### Extrait du texte
:::

Le Centre possédait 25 photos de Boiffard, une collection augmentée de 50 œuvres grâce à l'acquisition de celle de Christian Bouqueret en 2011. "Ca nous intéressait de montrer cette figure méconnue", explique Clément Chéroux, "un personnage qui intrigue, qu'on n'arrive pas à cerner" autour de laquelle "il y a une vraie attente".
Assistant de Man Ray
L'exposition commence avec un portrait de jeune homme sage, Jacques-André Boiffard, au moment où il rejoint le groupe surréaliste. La photo, toute petite, a été agrandie en "wall paper", comme un certain nombre d'œuvres exposées.
Par exemple cette célèbre photo de Man Ray qui montre le danseur de flamenco Vicente Escudero. L'image connue était recadrée. Sur l'original qu'on découvre figure, dans un coin, Jacques-André Boiffard qui tient le décor. Car il a été l'assistant du célèbre photographe de 1926 à 1929.
Quand il le quitte, il ouvre à son compte un studio avec Eli Lotar, entreprise qui n'est pas un grand succès commercial. Il y fait les portraits de ses amis, des portraits assez classiques, même s'il effectue quelques solarisations et surimpressions.
Le goût de l'anonymat
La carrière photographique de Jacques-André Boiffard, qui est retourné en 1935 à ses études de médecine, est brève (dix petites années) mais très variée. A côté des portraits, il fait des vues de Paris à la chambre, influencé par Eugène Atget, photographe admiré des surréalistes. Onze de ces photos illustrent "Nadja" d'André Breton. Et pourtant, il n'a jamais été crédité de ce travail, jusqu'en 1963, soit après sa mort. "Nous avons dans les collections quatre tirages originaux exceptionnels qui ont permis de vérifier l'attribution de ces photos à Jacques-André Boiffard", raconte Damarice Amao, commissaire de l'exposition avec Clément Chéroux. Il semblerait qu'il ait cultivé un certain goût pour l'anonymat.
A côté de ces paysages urbains documentaires, un peu froids, il en fait d'autres plus vivants, avec des passants, des pêcheurs à la ligne.
Exclu du groupe surréaliste, Boiffard se met à travailler avec Georges Bataille et l'équipe de la revue Documents pour lequel il fait des photos de masques. Il explore le nu, autre grand thème surréaliste, multipliant les points de vue et les cadrages avec sa compagne Renée Jacobi. Les épreuves du Centre Pompidou sont complétées par plusieurs prêts privés qui permettent de présenter un ensemble important, faisant "apparaître un corps désirable mais toujours avec un aspect inquiétant", selon Damarice Amao.
Des orteils en gros plan
Les photos les plus frappantes sont peut-être celles qui tournent autour des pieds. Elles correspondent à une "obsession" de Bataille, selon Clément Chéroux pour qui, "quand on pense à Bataille, les images qui viennent en tête sont celles de Jacques-André Boiffard". Celui-ci a "constitué une iconographie bataillenne", en particulier ces "images dégoûtantes" de doigts de pieds isolés en gros plans, dit-il.

:::

### Entrées fournies
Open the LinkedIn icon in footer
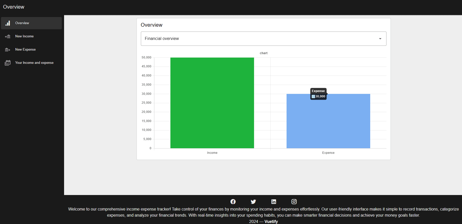Screen dimensions: 462x224 tap(274, 202)
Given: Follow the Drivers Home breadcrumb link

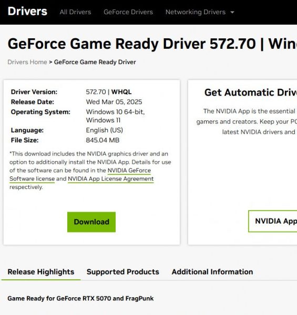Looking at the screenshot, I should click(x=27, y=62).
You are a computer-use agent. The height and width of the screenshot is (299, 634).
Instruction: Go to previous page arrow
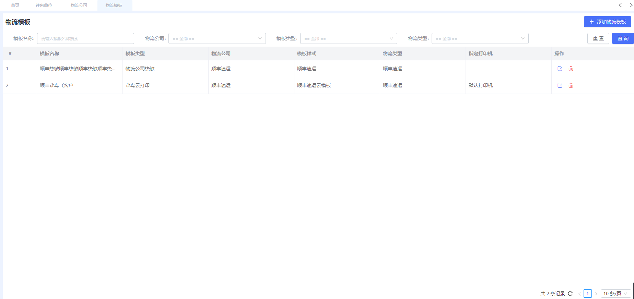[x=579, y=294]
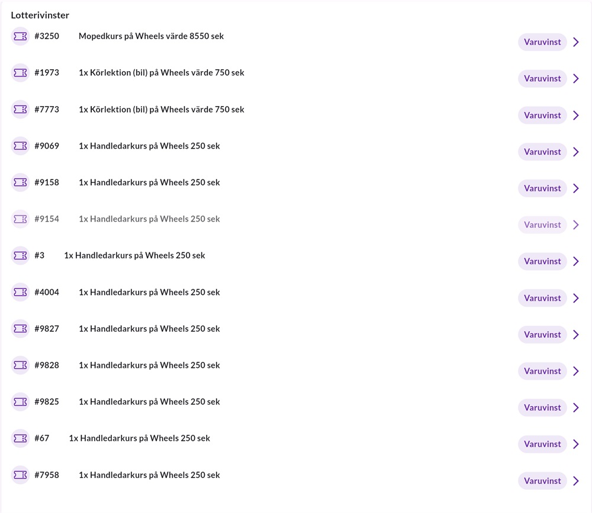
Task: Click the ticket icon for #4004
Action: pos(20,292)
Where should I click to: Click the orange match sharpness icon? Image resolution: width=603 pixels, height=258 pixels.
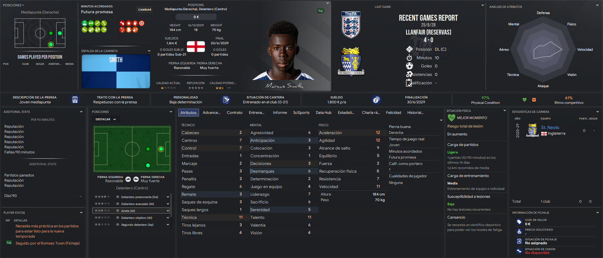tap(534, 100)
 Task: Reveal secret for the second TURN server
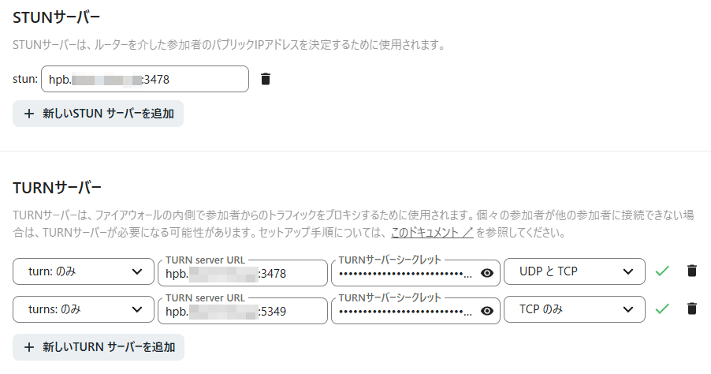point(487,312)
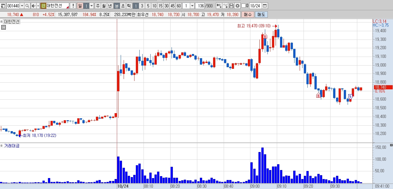Open the grid table icon under 대한전선
Viewport: 393px width, 189px height.
(x=3, y=27)
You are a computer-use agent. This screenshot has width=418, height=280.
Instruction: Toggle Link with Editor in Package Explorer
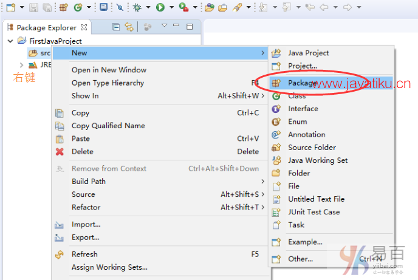pos(129,27)
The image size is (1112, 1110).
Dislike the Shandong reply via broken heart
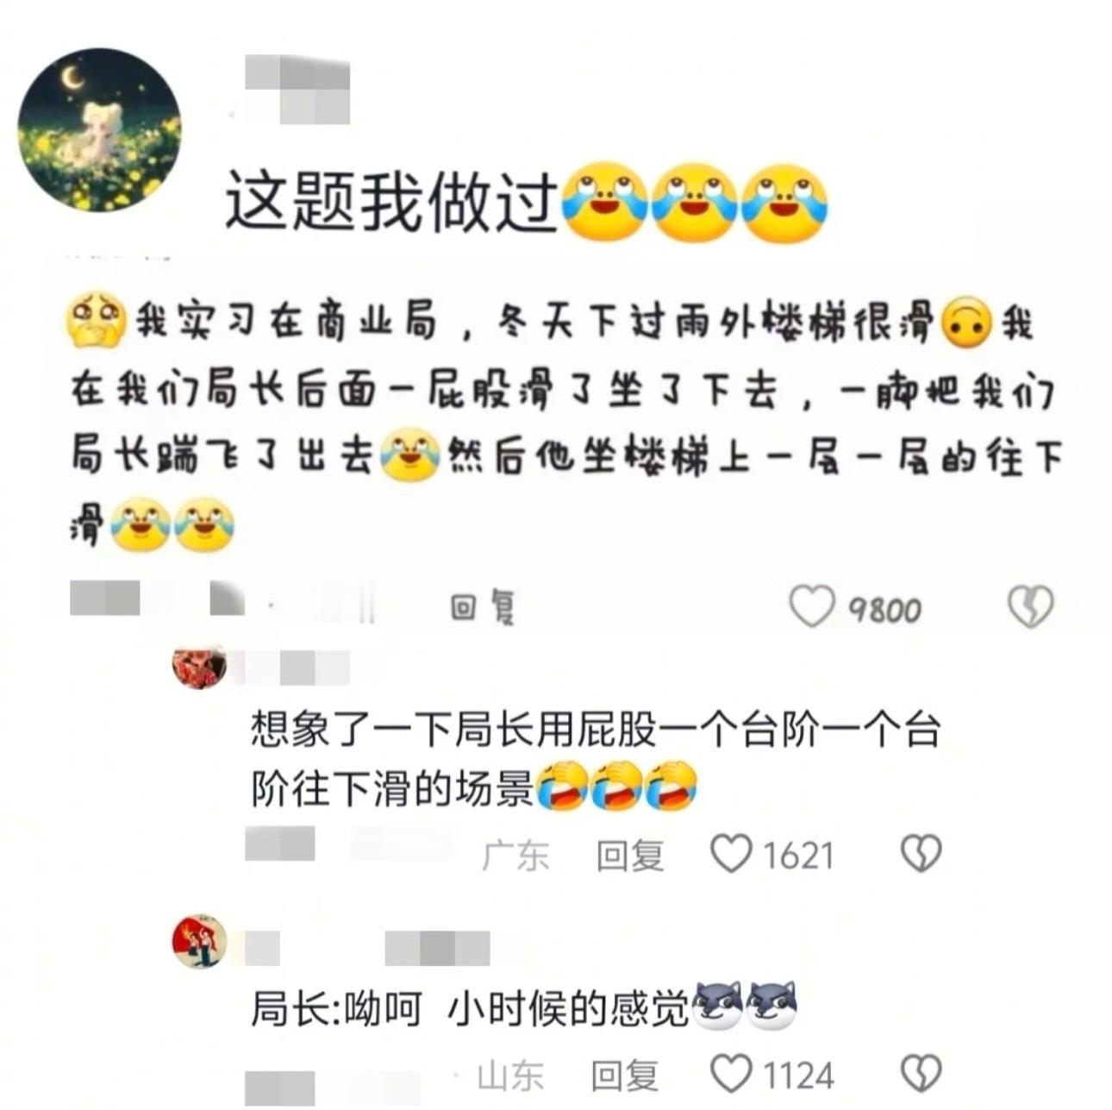[x=921, y=1074]
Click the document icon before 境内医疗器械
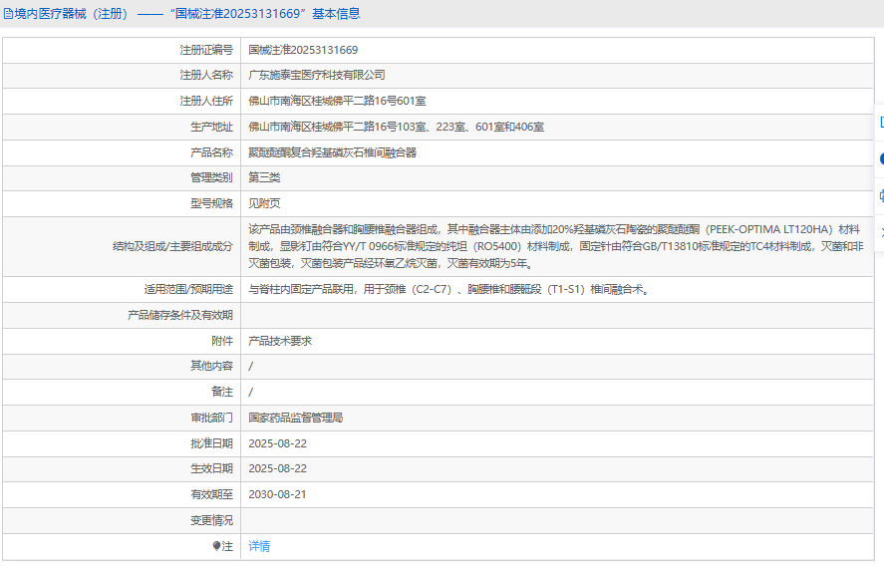Image resolution: width=884 pixels, height=568 pixels. pyautogui.click(x=8, y=14)
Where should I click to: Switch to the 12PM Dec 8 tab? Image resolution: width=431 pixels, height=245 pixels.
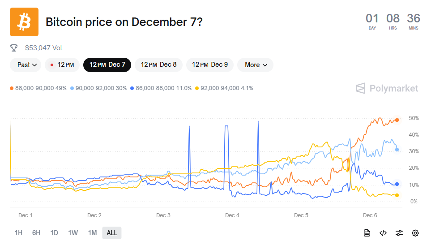pyautogui.click(x=158, y=65)

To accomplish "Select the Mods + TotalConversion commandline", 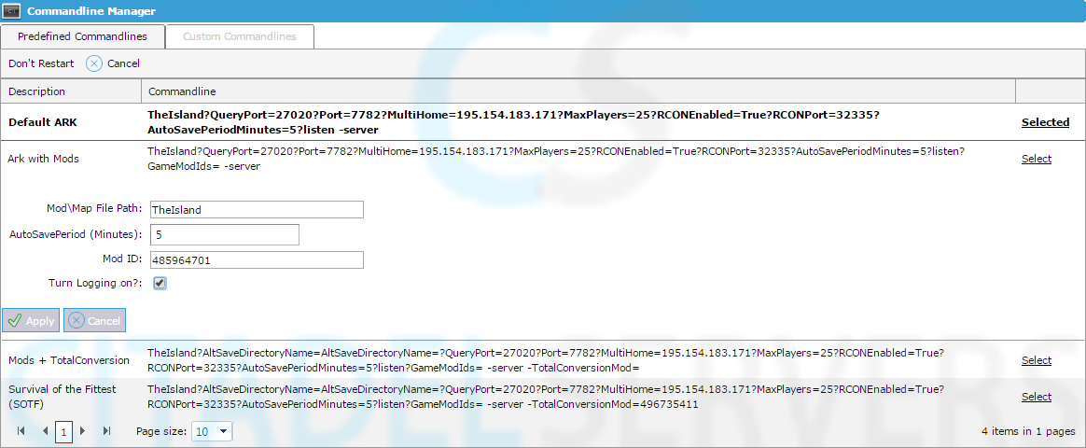I will (1036, 360).
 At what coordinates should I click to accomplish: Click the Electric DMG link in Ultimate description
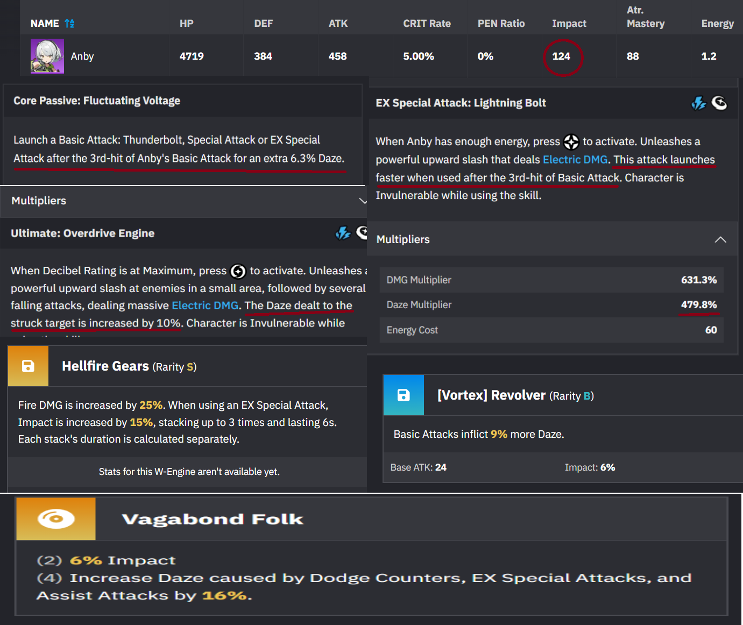coord(205,305)
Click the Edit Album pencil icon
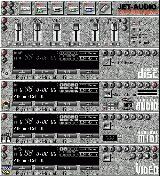The width and height of the screenshot is (160, 176). click(107, 62)
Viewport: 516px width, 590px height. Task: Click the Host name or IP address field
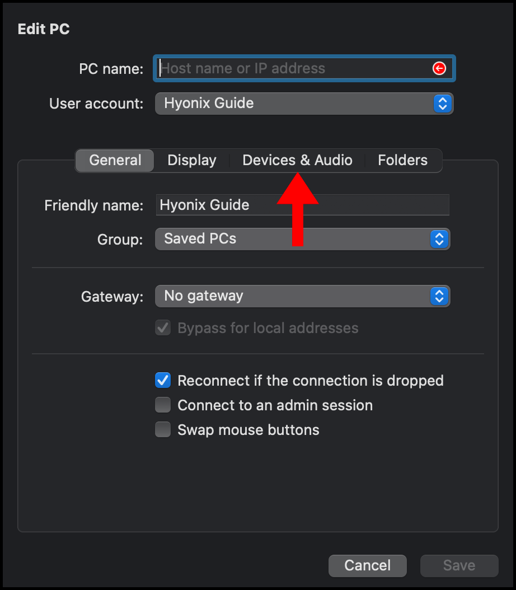[291, 68]
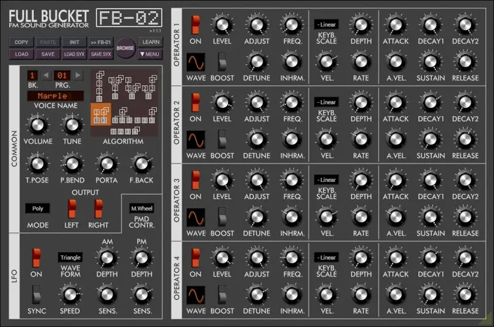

:::

### Consigne 1
D'après l'extrait sur Boiffard, pendant quelles années a-t-il été l'assistant de Man Ray ?
### Consigne 2
Recopiez le passage de l'extrait sur Boiffard qui s'ouvre sur les mots contenant « Exclu du groupe » et se clôt sur « selon Damarice Amao. ».

### Corrigé 1
De 1926 à 1929.

### Corrigé 2
Exclu du groupe surréaliste, Boiffard se met à travailler avec Georges Bataille et l'équipe de la revue Documents pour lequel il fait des photos de masques. Il explore le nu, autre grand thème surréaliste, multipliant les points de vue et les cadrages avec sa compagne Renée Jacobi. Les épreuves du Centre Pompidou sont complétées par plusieurs prêts privés qui permettent de présenter un ensemble important, faisant "apparaître un corps désirable mais toujours avec un aspect inquiétant", selon Damarice Amao.